**What you need to do**
Report every row below that contains the word "with", copying each such row in full.

━━━ Provided data

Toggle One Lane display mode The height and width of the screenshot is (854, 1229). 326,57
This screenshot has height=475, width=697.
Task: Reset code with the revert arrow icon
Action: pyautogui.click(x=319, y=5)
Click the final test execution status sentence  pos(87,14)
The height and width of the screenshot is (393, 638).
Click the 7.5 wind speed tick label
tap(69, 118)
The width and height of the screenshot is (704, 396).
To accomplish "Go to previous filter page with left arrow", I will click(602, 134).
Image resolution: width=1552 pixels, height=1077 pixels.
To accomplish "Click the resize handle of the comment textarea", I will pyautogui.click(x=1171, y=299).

━━━━━━
━━━ Provided data

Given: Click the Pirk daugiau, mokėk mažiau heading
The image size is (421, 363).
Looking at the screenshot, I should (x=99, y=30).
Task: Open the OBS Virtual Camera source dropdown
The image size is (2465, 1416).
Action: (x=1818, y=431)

━━━━━━

**Exercise output**
Task: Reset code with the revert arrow icon
To accomplish "Go to previous filter page with left arrow", I will click(602, 134).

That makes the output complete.